4.3.2 Use of Rabin fingerprints
   Another similar way to produce appropriate indicia values is to use
   the Rabin ``fingerprint'' method [19].  A Rabin fingerprint is a
   polynomial checksum with the property that if two files are
   different, the probability that their fingerprints are equal (a
   ``collision'') is extremely low.  More precisely, in a universe with
   N documents of mean length L bits, using k-bit fingerprints, the
   expected number of collisions is (N^2)*L/(2^k).

   For example, if one assumes that the entire web contains 1
   quadrillion (10^15) files, and that the mean length is 1 megabyte
   (about 2^23 bits), and one uses a 128-bit fingerprint, then the
   probability of even one collision is

       ((10^15)^2)*(20^23)/(2^128) = (10^30)/(2^105) = 0.025

   Note that any given proxy cache would presumably contain a much
   smaller number of cache entries at any given time, and so the actual
   probability of a collision in the duplicate-suppression algorithm
   would be infinitesimal.

   This probably guarantee depends, however, on the random choice of a
   parameter of the Rabin algorithm, so that this parameter is
   independent of any of the possible input files.  This implies, in
   turn, that an adversary knowing the value of this parameter can
   easily construct a pair of different files with identical
   fingerprints.
Mogul, van Hoff                                                 [Page 8]


Internet-Draft         HTTP duplicate suppression    15 April 1998 18:19


   Since we cannot standardize on an indicia function with a secret
   parameter, this means that the Rabin fingerprint is not a full
   substitute for a secure message digest, such as MD5 or SHA.  However,
   simple experiments [2] suggest that the cost of computing a
   fingerprint is significantly less than computing an MD5 or SHA
   digest, and so for applications (such as within an intranet) where
   security is not necessary, fingerprints might be the most appropriate
   way to generate indicia for duplicate suppression.

4.3.3 Use of entity tags and uniqueness scopes
   The HTTP/1.1 specification [5] specifies that a strong entity tag
   ``may be shared by two entities of a resource only if they are
   equivalent by octet equality.'' This requirement is stated only with
   respect to a specific resource, so under this rule, instances of two
   different resources could have identical strong entity tags.
   Therefore, entity tags as specified in HTTP/1.1 are not sufficient
   for detecting duplication among different resources.
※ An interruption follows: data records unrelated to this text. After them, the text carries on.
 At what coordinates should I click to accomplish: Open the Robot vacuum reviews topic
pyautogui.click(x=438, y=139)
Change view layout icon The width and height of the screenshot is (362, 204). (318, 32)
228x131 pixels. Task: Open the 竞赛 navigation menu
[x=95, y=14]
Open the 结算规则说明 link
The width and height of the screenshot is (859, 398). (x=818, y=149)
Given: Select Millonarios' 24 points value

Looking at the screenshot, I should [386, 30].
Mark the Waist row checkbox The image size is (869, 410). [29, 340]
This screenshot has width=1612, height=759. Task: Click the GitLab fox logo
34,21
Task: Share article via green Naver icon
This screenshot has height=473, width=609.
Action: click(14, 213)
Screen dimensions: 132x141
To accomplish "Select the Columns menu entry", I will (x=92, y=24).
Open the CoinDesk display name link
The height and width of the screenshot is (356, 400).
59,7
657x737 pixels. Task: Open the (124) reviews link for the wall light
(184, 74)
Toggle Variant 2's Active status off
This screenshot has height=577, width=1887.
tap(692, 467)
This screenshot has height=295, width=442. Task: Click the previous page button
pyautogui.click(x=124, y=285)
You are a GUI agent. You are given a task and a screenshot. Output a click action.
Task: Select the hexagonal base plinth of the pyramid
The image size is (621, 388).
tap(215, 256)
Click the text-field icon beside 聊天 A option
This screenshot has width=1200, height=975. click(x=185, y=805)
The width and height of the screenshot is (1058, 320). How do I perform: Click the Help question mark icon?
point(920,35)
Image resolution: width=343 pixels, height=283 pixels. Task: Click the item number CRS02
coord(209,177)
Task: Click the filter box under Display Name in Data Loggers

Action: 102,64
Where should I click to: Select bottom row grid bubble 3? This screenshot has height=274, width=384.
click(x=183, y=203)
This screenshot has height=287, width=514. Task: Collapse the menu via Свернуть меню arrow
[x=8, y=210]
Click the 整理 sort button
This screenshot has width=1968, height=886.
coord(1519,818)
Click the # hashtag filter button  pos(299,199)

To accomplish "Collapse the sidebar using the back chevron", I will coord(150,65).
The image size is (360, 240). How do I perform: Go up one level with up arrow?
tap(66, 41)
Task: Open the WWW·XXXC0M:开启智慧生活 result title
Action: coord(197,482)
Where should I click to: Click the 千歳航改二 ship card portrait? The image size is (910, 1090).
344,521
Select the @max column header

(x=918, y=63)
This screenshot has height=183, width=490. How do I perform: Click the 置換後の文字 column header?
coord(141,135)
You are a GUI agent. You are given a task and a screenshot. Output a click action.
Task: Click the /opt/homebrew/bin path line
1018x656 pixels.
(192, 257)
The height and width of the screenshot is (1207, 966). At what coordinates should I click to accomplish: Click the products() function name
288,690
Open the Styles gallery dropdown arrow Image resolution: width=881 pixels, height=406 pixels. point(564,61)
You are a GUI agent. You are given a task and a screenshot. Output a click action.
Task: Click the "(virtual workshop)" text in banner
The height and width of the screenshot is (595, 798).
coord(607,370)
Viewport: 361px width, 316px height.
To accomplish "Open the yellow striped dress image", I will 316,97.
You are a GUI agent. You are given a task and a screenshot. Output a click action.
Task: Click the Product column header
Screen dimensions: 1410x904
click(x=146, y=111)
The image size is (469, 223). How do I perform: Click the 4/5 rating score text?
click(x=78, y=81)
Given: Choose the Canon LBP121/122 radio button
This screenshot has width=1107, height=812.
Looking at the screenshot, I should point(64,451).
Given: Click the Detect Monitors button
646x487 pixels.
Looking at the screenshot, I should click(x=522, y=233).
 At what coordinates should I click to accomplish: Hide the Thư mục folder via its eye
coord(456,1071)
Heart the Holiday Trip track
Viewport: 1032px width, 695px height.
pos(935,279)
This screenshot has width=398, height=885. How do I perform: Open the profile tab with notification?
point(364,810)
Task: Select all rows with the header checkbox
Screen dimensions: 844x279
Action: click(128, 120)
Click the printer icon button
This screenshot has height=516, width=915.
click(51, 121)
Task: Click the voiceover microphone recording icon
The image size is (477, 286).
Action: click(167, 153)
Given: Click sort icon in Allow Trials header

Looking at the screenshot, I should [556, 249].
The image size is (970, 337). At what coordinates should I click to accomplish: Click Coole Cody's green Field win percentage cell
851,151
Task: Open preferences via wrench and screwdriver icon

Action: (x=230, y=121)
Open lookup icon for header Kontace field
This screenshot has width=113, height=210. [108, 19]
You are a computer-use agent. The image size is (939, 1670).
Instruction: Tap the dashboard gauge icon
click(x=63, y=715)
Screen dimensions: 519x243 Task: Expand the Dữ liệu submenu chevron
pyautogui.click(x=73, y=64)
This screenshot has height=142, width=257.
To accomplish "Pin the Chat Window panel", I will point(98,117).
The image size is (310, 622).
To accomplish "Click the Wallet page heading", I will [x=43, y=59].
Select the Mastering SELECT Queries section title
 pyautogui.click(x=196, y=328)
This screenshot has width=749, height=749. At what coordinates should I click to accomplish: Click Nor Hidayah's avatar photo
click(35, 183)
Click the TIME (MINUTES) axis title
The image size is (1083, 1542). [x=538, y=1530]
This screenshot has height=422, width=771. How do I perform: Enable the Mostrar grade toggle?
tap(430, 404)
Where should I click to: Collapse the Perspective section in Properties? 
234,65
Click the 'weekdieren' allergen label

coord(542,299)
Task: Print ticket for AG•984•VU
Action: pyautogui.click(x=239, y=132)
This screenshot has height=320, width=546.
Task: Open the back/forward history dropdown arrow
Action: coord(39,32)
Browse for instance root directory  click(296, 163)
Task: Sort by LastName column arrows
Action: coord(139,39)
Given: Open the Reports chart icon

   However, HTTP/1.1 does not forbid the use of entity tags that are
   unique across a broader scope.  The proposal for support of delta
   encoding in HTTP [13] introduced the concept of a ``uniqueness
   scope'' of an entity tag: the set of resources across which an entity
   tag is unique for all time, and specified a DCluster header, which
   allows an origin server to describe a uniqueness scope for the entity
   tag carried by a response.  A uniqueness scope is described as the
   set of URLs that share a set of prefixes.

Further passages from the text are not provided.